We may see some action on this suggested in the long awaited Energy White Paper, which Kwasi Kwarteng MP, Minister for Energy and Clean Growth at BEIS, says will be out ‘later this year’. He told the online meeting of the All Party Parliamentary Net Zero Group that he regretted that the White Paper had not been published as planned last summer, but said now the Covid-19 slowdown placed even more focus on the importance of an economic recovery that was ‘clean and resilient’, with green power ‘front and central’. 

The White Paper certainly has been a long time coming! Sir John Armitt, chair of the National Infrastructure Commission (NIC), has expressed frustration over that: ‘We’ve been due an energy white paper for quite a long time. I don’t get the sense there’s a lot of activity. There may be behind the scenes but it’s not very visible’. 

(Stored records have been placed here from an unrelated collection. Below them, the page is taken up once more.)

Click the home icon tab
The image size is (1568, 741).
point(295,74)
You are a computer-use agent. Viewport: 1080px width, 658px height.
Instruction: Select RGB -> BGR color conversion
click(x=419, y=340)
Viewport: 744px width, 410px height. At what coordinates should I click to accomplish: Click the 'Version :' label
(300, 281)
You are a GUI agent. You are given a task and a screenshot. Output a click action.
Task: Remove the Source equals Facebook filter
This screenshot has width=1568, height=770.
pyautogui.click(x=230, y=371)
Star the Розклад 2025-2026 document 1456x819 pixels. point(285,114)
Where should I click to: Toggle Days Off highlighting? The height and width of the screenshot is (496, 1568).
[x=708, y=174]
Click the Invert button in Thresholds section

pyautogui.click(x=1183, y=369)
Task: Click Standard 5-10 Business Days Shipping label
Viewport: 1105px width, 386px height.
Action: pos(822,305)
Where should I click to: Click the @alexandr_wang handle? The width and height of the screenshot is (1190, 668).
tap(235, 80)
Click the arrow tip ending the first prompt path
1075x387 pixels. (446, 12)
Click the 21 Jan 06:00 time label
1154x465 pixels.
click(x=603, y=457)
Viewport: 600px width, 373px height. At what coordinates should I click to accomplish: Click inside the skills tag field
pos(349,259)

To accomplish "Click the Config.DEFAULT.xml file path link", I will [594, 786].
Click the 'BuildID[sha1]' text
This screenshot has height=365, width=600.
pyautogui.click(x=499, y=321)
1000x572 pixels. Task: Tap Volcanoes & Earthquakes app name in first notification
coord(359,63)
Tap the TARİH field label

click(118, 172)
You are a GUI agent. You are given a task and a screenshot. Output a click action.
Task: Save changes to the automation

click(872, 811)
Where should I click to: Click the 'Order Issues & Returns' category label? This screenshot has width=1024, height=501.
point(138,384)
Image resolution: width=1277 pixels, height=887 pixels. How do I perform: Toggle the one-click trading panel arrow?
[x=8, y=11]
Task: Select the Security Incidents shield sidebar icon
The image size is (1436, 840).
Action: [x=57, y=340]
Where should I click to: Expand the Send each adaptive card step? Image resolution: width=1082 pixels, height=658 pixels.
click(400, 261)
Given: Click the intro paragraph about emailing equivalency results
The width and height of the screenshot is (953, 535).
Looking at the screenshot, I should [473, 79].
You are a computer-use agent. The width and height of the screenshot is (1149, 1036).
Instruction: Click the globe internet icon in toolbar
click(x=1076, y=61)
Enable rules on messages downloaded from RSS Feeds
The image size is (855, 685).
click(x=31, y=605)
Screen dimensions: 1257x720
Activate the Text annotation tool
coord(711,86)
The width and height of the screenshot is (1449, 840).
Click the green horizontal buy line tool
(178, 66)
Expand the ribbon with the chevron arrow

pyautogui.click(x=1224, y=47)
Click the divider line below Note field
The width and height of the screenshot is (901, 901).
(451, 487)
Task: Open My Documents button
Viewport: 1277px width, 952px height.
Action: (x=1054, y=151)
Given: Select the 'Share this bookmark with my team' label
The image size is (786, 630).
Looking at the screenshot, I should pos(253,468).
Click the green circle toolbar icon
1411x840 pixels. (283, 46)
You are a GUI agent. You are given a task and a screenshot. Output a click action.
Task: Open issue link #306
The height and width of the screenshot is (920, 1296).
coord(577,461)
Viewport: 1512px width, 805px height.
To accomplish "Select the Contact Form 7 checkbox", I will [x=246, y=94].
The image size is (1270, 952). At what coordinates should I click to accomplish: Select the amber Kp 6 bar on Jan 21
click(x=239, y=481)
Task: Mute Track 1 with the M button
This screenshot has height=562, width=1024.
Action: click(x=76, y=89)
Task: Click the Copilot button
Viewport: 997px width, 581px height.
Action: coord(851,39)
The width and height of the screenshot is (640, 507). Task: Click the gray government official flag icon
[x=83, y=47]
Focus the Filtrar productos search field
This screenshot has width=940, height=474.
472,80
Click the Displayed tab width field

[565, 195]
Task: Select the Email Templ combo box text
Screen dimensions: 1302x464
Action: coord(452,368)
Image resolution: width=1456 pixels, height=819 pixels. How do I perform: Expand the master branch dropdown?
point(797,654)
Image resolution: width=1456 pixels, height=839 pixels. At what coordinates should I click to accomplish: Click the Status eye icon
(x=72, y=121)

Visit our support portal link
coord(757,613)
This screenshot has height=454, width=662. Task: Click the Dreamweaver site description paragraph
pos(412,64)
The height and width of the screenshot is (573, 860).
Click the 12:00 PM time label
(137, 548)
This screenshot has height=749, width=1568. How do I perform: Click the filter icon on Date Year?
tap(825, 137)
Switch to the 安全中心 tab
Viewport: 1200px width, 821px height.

Although Covid 19 had obviously intervened, he was also worried about the governments slow action on developing the plan for energy: ‘As each six-month period goes by; it’s another six months off the period for some of the big challenges such as heat, where we had target dates for being able to make decisions around hydrogen for example around 2023, and we’re still some distance from really getting moving on that challenge, without stronger leadership from government. And of course, they’ve set out two dates for decisions on carbon capture and storage projects, one 2025 and the other one 2030. I would argue that’s too far away.’  He added ‘If you put off these long terms decisions, then you have to be prepared for the consequence and risk on not being able to achieve my zero carbon objectives. You have to ask yourself what you really value.’ 

Nuclear power was a case in point. He said ‘The energy mix still remains the big challenge. We can see that at the moment the government has a policy, which is some 10 years old, involving a reliance on nuclear. But arguably it’s a policy which at the moment would appear to be undeliverable, because the basis of the investment by any potential nuclear investor requires the government to take some of the risk, and they haven’t in the last two or three years been able to reach a conclusion on how that might be handled.’ While he was happy to see one more new plant being added, the window of opportunity may be closing: So he said ‘if I was in the nuclear investment lobby, I would be saying to government: ‘Look, even if you just take the minimum forecast of the NIC, which says order one more before 2025, can we not reach an agreement on how we might do that?’

Well maybe. You could say a delay might allow us to see what was needed a bit more clearly, but equally the already uncertain prospects for new nuclear do seem to be worsening, with Hitachi now also bowing out,  so perhaps its already too late – unless the nuclear industry comes up with a new technology!  However, although the government has just allocated £40m for Advanced Modular Reactor R&D, it is far from clear what the future will be for nuclear: see my next post. The government has also been providing support for other bits and pieces: £120 million for developing hydrogen ‘as an alternative to fossil fuels in heating, transport and industry’, and £800 million for the CCSU programme for industrial emission reduction.  And more substantially, £2 billion for the new Green Homes grant scheme, as part of the Covid recovery programme. 

Some of that is sensible, but to get emissions down, we need a lot more, including more focused on accelerating renewable supply. RenewableUK says if the Government lifted the capacity caps from the next round of contracts for difference auctions (due next year) then renewables could secure £20bn of investment and, as Scottish Power argued, given the recent falls in costs, this would not push up prices.  The NIC felt similarly. Armitt talked of renewables getting to 65% of power by 2030 and said the cost falls ‘suggest we can afford to go further, faster without hitting consumers in the pocket.’ But don’t expect the Global Warming Policy Foundation to agree- they say renewable costs have risen!